_INSTRUCTION:_
In the records below, lay out everything from the line containing "Click the hamburger menu icon" down to the line containing "pyautogui.click(x=57, y=35)" (both ends included) as a Markdown table with the columns Row and Line, one line per row and blank lines skipped. Leave the pictures out.

_TASK MATERIAL:_
— start —
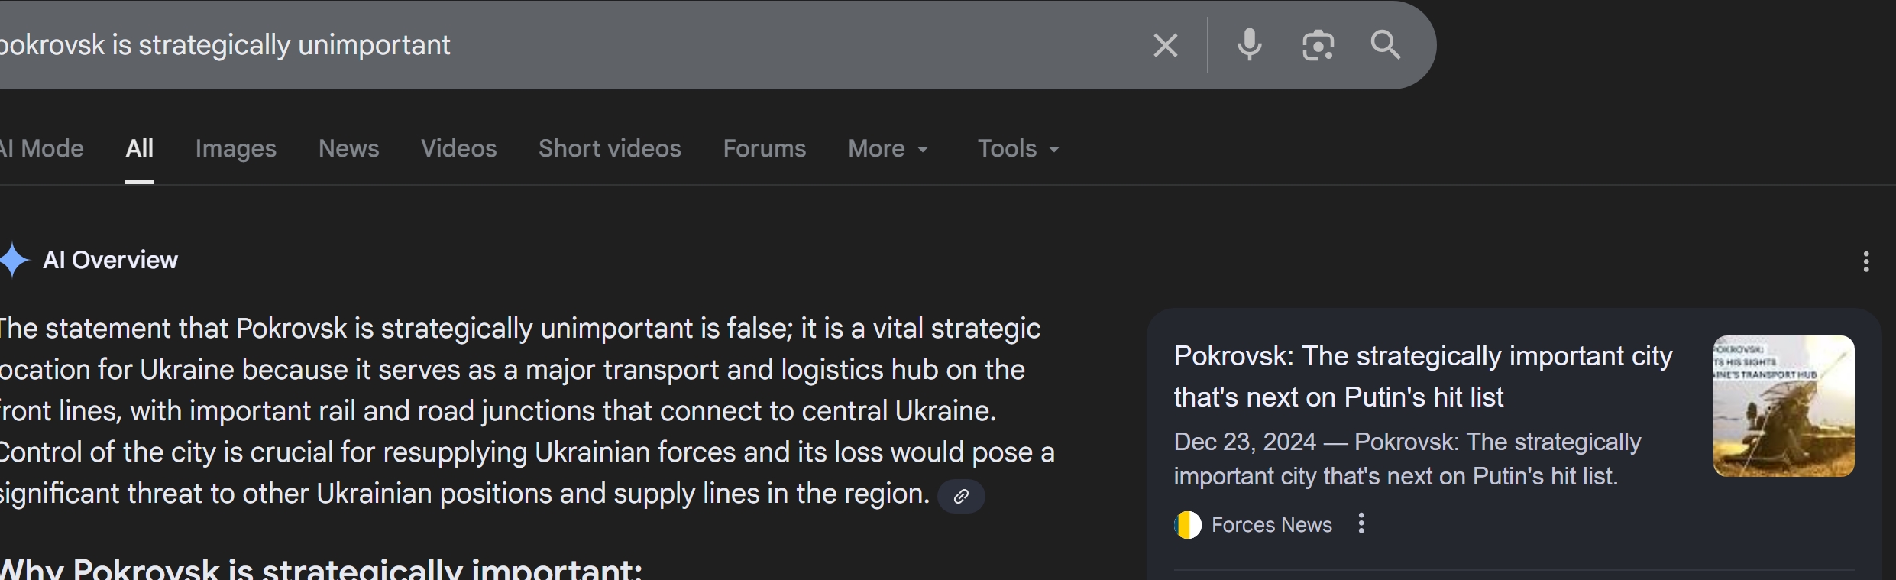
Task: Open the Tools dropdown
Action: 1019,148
— end —
— start —
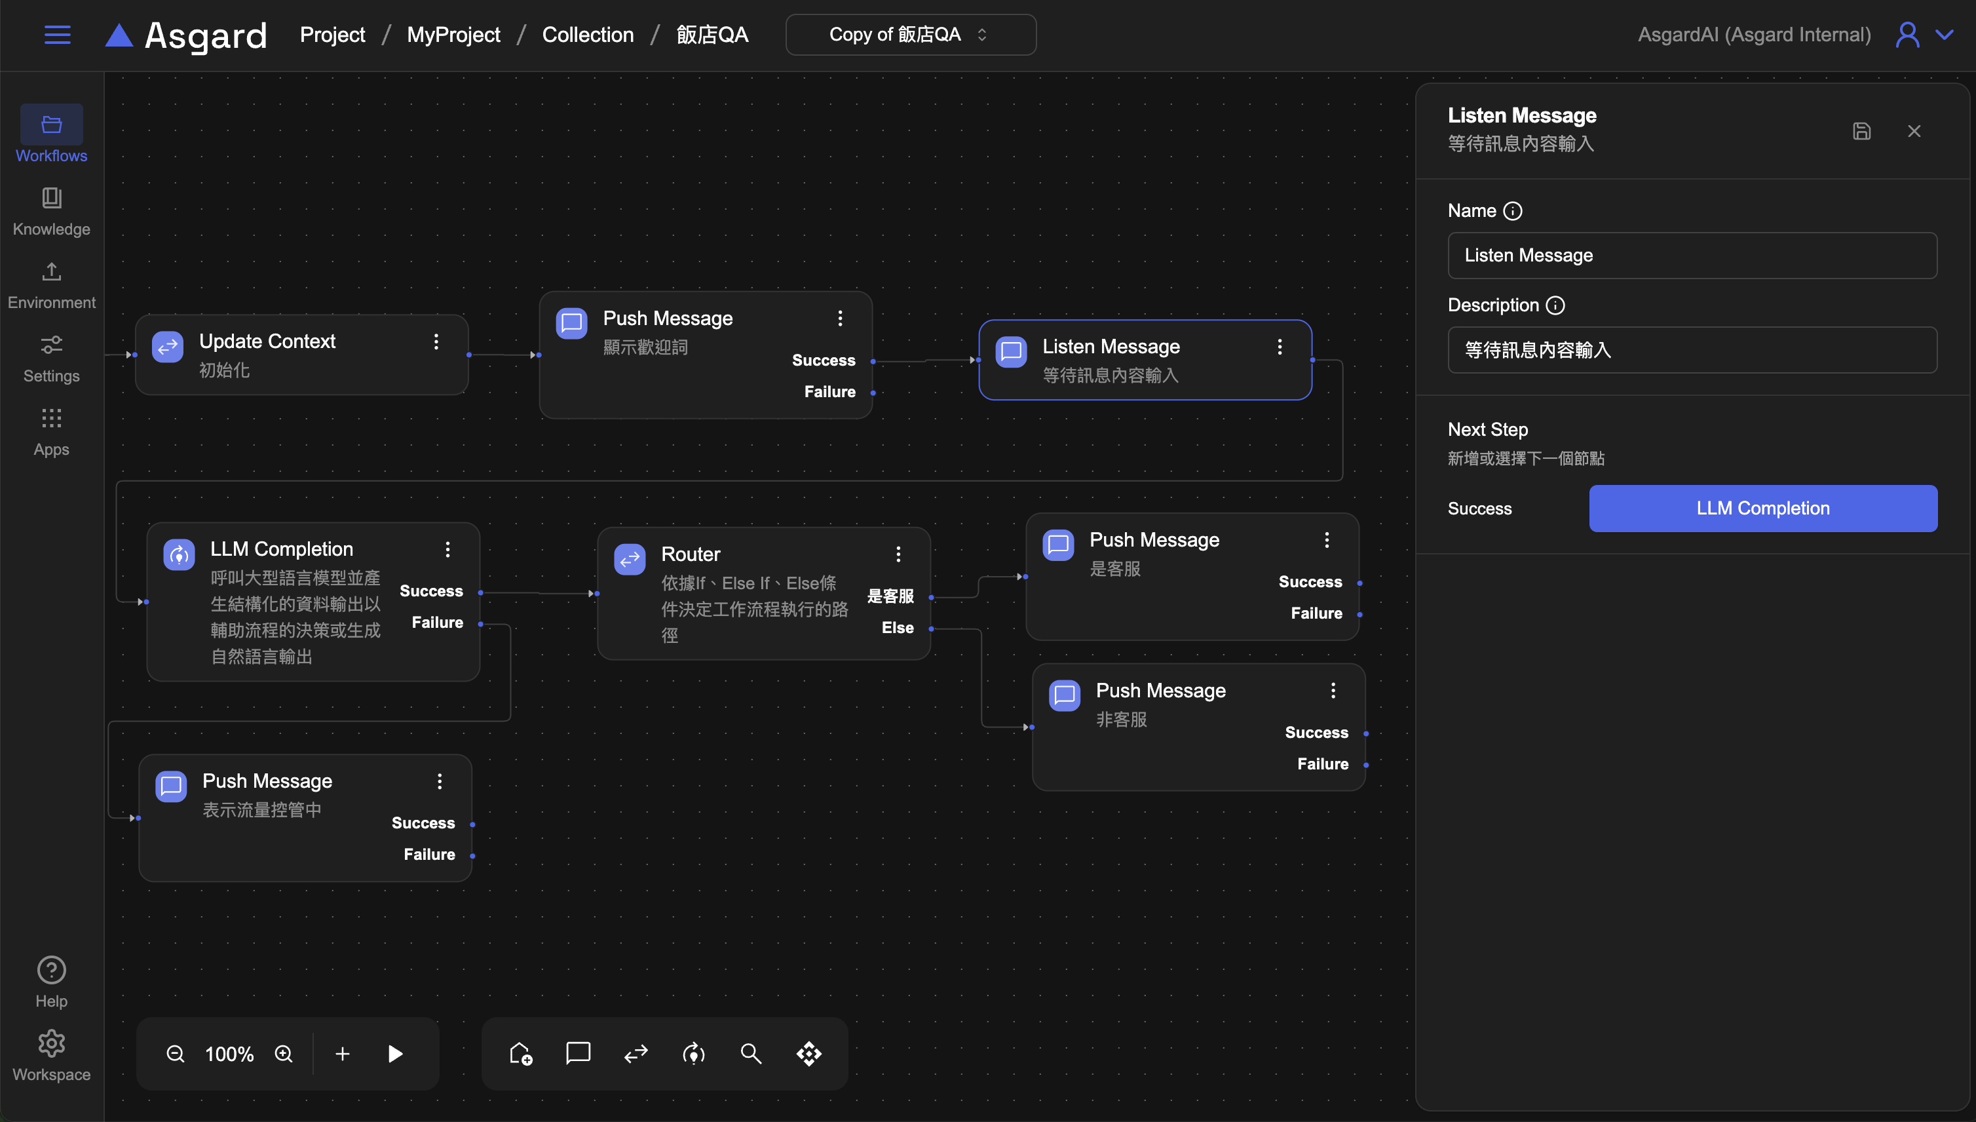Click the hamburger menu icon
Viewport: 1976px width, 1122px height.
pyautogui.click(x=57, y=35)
— end —
— start —
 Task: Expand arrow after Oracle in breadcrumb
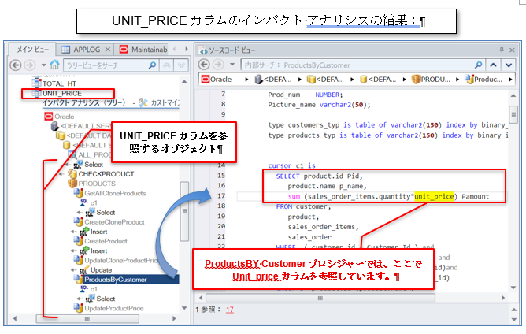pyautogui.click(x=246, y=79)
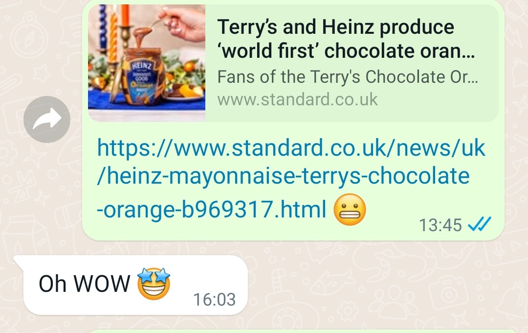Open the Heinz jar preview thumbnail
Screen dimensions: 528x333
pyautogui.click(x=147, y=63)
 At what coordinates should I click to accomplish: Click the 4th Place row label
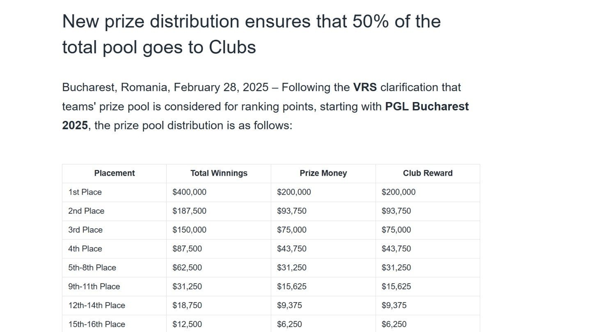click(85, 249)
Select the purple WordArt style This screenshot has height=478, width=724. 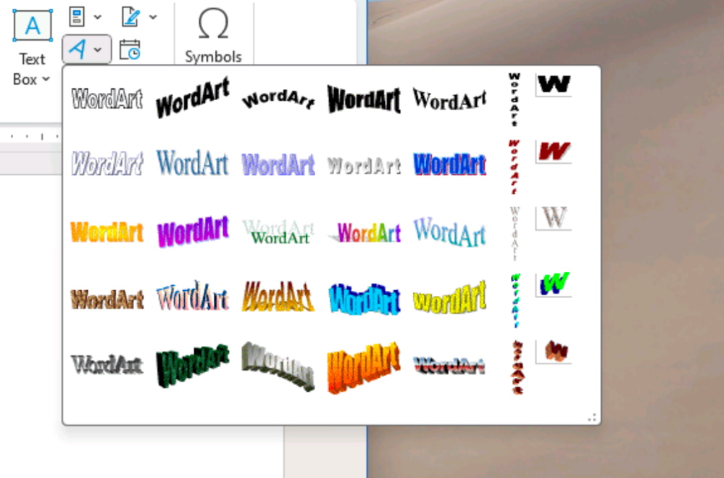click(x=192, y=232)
— end —
_SOLUTION TO THIS TASK:_
| Row | Line |
|---|---|
| 1 | Click the hamburger menu icon |
| 2 | Viewport: 1976px width, 1122px height. |
| 3 | pyautogui.click(x=57, y=35) |